So two days ago I bought a package of wyeast 5733 pediococcus, and prepared one liter of the following medium:
Malt extract : 50g
Peptone: 5g
Yeast extract: 5g
Glucose: 10g

I found this on line as medium that is supposed to be suitable for the cultivation of pediococcus. Anyway I boiled and cooled the medium in a 1L flask with a stopper and stir bar.

Once the starter solution was cool I transfered the contents of the pack to the starter, sealed it with the same stopper and started stirring. I decided to take a look at drop of the 5733 left in the pack under the microscope. I added a drop of methylene blue and took a look from 40-1000x. I didnt see anything at all except chunks of organic material, nothing that looked like a bacteria or yeast.

Anyway I let the starter go and approximatly a day later I took out the stopper to give it a sniff (looking for diacetyl), and there was no smell. Anyway fast foward to the flask is visibly lighter and is producing CO2. I took a smell and it smells like fruit. Now pediococcus is supposed to be homofermentive so I put a drop under the scope, and it is loaded with small apiculate shaped yeast. I dont see anything that looks like bacteria just a bunch of lemon shaped yeast!

I am highly confused, how could a yeast get in there? I opened it once for less than 5 seconds, and this fermentation was evident in less that 24hrs after opening it.

Anyone experienced anything similair?
 
Hi mnick12,
I observed some yeast as well and even isolated a/the contaminant yeast/s from a WY Pediococcus package using Sabouraud agar plates. Attached a micrograph of the isolate. I have no further information about this strain/s but sent it off a couple of months ago to a friend in the US for identification. Did not receive any results yet.

I however could observe the typical Pediococcus cells in the package (very tiny globular cells, often present in tetrads).

Cannot answer how the yeast got into the Pediococcus sample though. The yeast was very likely in the package before opening.

image3020.jpg
 
Hi mnick12,
I observed some yeast as well and even isolated a/the contaminant yeast/s from a WY Pediococcus package using Sabouraud agar plates. Attached a micrograph of the isolate. I have no further information about this strain/s but sent it off a couple of months ago to a friend in the US for identification. Did not receive any results yet.

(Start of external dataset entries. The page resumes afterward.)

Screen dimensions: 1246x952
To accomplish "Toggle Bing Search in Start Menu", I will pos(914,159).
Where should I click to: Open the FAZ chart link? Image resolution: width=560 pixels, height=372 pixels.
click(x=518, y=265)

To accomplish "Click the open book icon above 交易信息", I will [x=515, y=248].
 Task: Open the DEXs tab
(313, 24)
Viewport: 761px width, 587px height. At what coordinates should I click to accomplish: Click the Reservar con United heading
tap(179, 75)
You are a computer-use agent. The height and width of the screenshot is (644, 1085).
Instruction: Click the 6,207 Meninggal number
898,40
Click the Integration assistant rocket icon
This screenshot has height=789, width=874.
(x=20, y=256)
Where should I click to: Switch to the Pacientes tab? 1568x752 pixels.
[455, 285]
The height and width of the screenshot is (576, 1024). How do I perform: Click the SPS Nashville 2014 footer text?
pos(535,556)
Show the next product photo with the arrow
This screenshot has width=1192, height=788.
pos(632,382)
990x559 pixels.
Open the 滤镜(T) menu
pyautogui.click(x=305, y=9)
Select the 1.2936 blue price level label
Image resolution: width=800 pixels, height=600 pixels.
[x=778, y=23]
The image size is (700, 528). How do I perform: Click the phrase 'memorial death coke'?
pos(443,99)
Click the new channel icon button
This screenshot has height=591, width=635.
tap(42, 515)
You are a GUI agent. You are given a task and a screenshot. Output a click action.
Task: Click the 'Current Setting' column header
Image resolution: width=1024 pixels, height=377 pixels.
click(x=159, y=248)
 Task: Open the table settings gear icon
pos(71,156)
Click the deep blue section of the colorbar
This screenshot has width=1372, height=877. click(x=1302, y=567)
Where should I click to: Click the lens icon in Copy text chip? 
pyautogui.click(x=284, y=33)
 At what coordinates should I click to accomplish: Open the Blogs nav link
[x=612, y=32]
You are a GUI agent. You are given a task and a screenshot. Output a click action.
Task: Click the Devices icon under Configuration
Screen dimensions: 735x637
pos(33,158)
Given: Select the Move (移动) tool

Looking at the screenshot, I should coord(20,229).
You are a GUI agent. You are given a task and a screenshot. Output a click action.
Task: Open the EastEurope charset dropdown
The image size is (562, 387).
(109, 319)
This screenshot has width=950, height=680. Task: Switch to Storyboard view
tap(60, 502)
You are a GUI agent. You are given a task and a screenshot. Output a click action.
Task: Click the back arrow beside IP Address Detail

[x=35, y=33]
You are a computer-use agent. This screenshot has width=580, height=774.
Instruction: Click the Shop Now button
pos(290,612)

I however could observe the typical Pediococcus cells in the package (very tiny globular cells, often present in tetrads).

Cannot answer how the yeast got into the Pediococcus sample though. The yeast was very likely in the package before opening.

Hey!

Those are very similair to what I observed in my starter, I dont have a camera though.

I wonder what they are, and if they were added intentionaly? Please let me know what you find out!
 
Maybe the yeast labs include yeast in their bacteria starters so that the cultures produce alcohol to reduce the risk of infection in the propagation stage. I don't know... Just a thought.
 
Maybe the yeast labs include yeast in their bacteria starters so that the cultures produce alcohol to reduce the risk of infection in the propagation stage. I don't know... Just a thought.

Well that would make sense, pediococcus seems to thrive in already fermented beer. However when I buy a sample of pediococcus I want to buy pediococcus not a blend.

I am just glad I am not the only one to have observed this.

As an update I looked at another drop of the starter today. Fermentation has slowed and it now smells sulfurous. Under the scope I am seeing the same yeasts and a few small colonies of 10-20 round bacteria in a sort of blob.

Does anyone know where you can but PURE pediococcus?